→ **ACTION ITEM**:
Exactly and only the lines from the line holding "This screenshot has" to the end of the records should be reproduced. Leave pictures out.

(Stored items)
┄┄┄┄┄┄┄┄┄┄
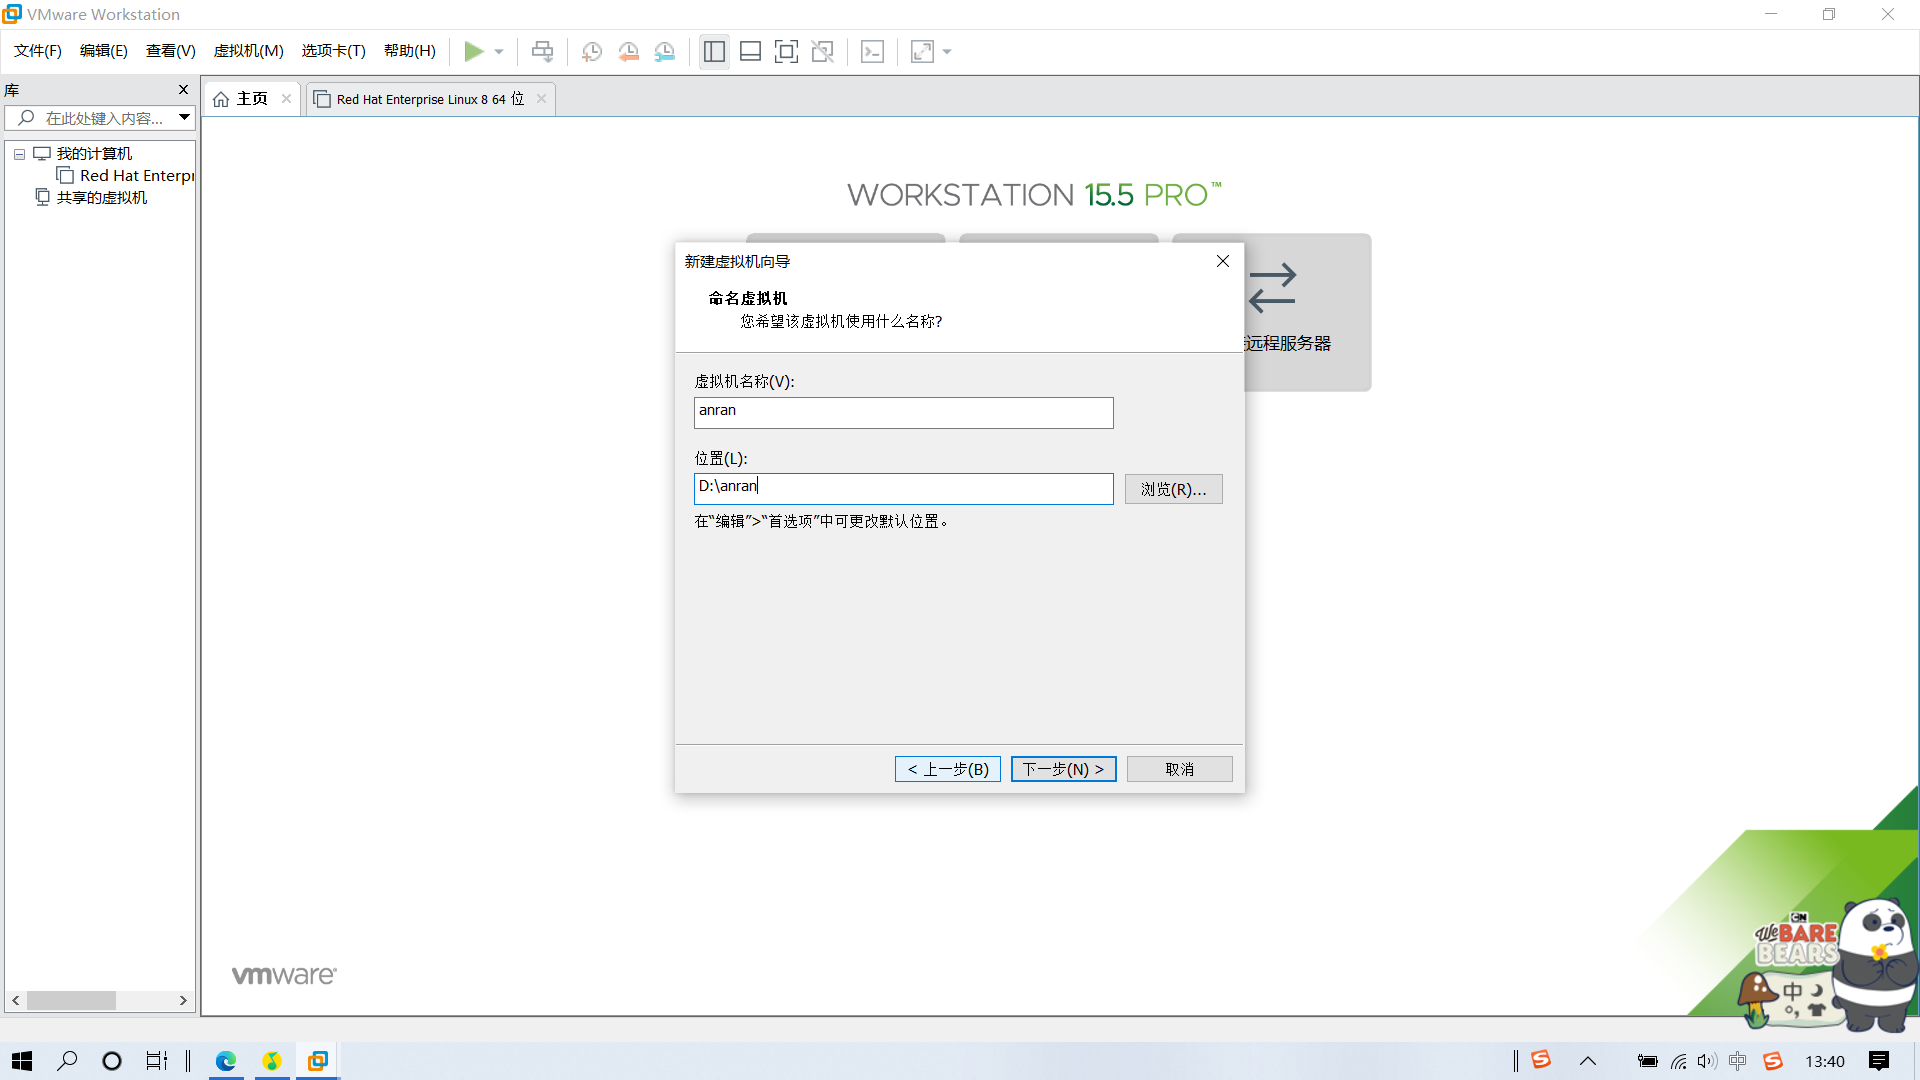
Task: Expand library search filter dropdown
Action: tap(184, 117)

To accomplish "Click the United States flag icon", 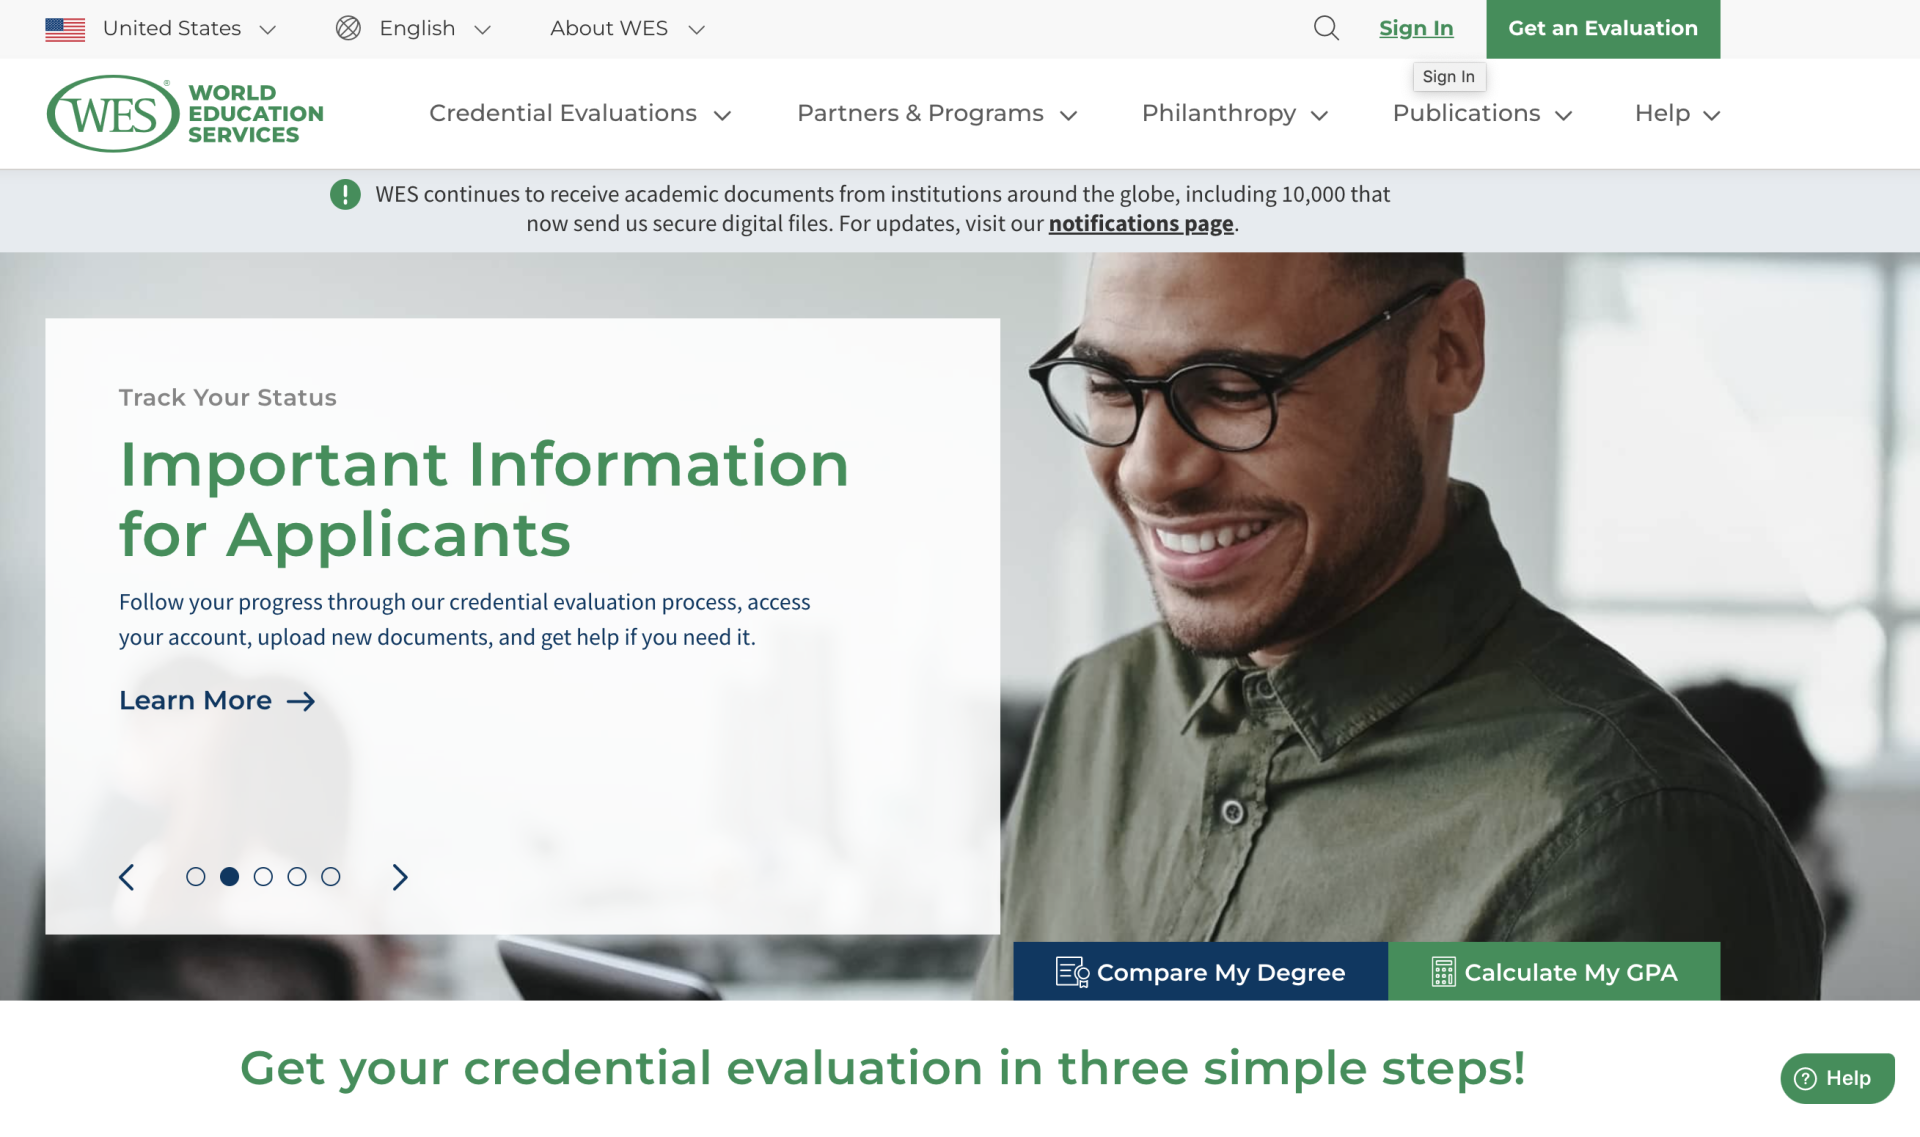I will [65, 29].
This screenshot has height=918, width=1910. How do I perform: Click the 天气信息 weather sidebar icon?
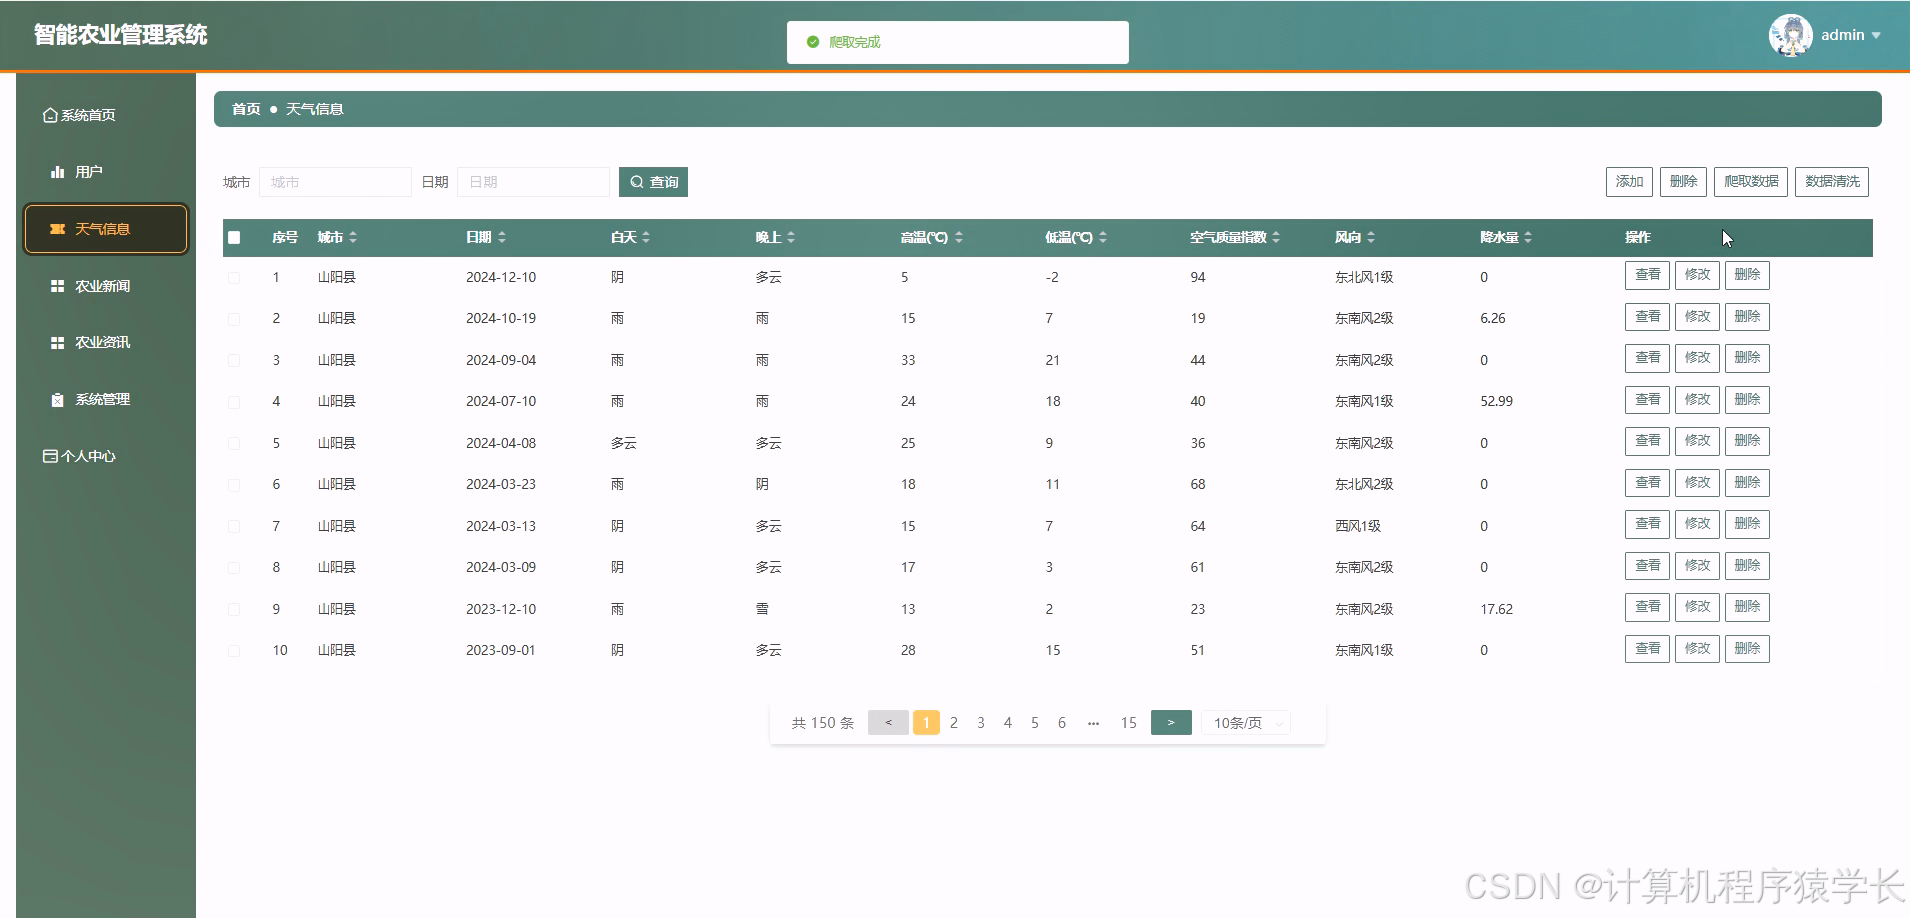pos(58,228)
┄┄┄┄┄┄┄┄┄┄
→ **RESULT BELOW**:
This screenshot has height=918, width=1910. How do I perform: Click the 天气信息 weather sidebar icon?
pos(58,228)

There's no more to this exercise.